*** Opening of DATASET CONTENT ***

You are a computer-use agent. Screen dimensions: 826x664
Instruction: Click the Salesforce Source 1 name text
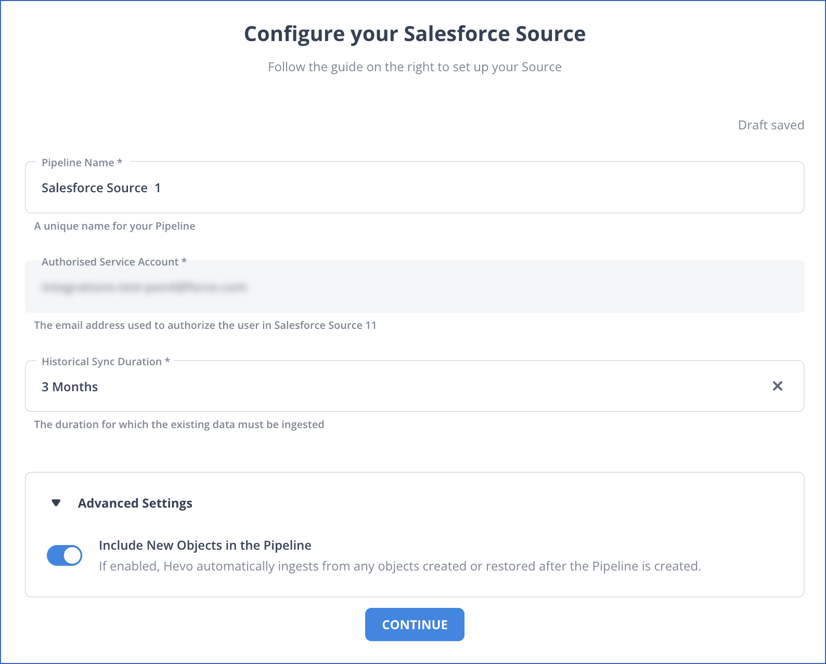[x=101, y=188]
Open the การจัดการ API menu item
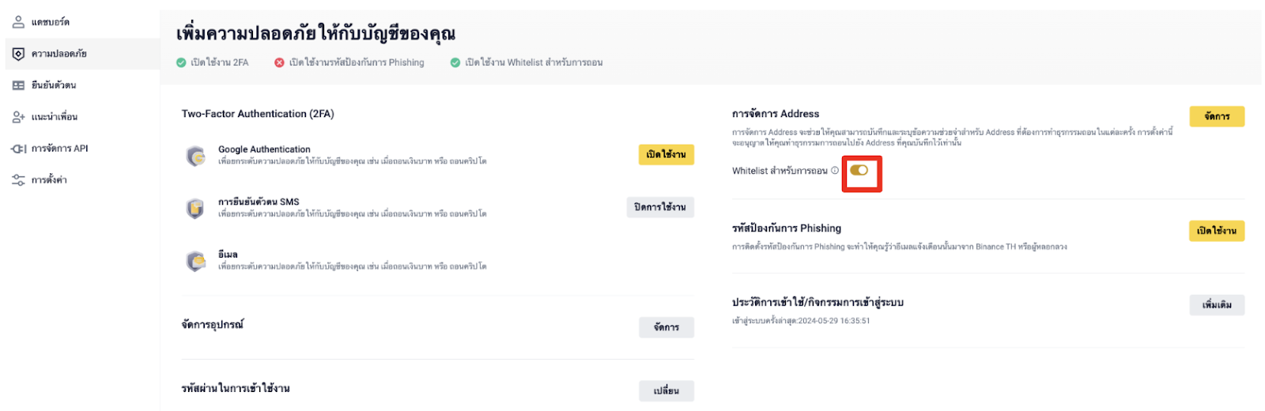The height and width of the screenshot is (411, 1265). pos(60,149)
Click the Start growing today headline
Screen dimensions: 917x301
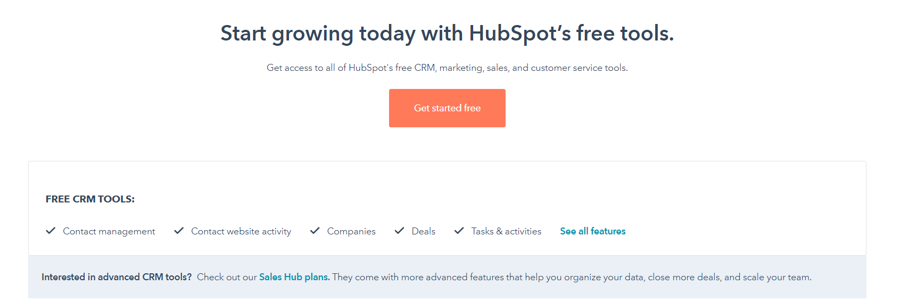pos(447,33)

*** Close of DATASET CONTENT ***

_WHAT YOU ARE ASKED TO DO_
Only the lines from the one containing "Click the Start growing today headline" to the end of the listing belong in the answer, exactly as they stand and with no pictures.

_RESULT BELOW_
Click the Start growing today headline
Screen dimensions: 917x301
pos(447,33)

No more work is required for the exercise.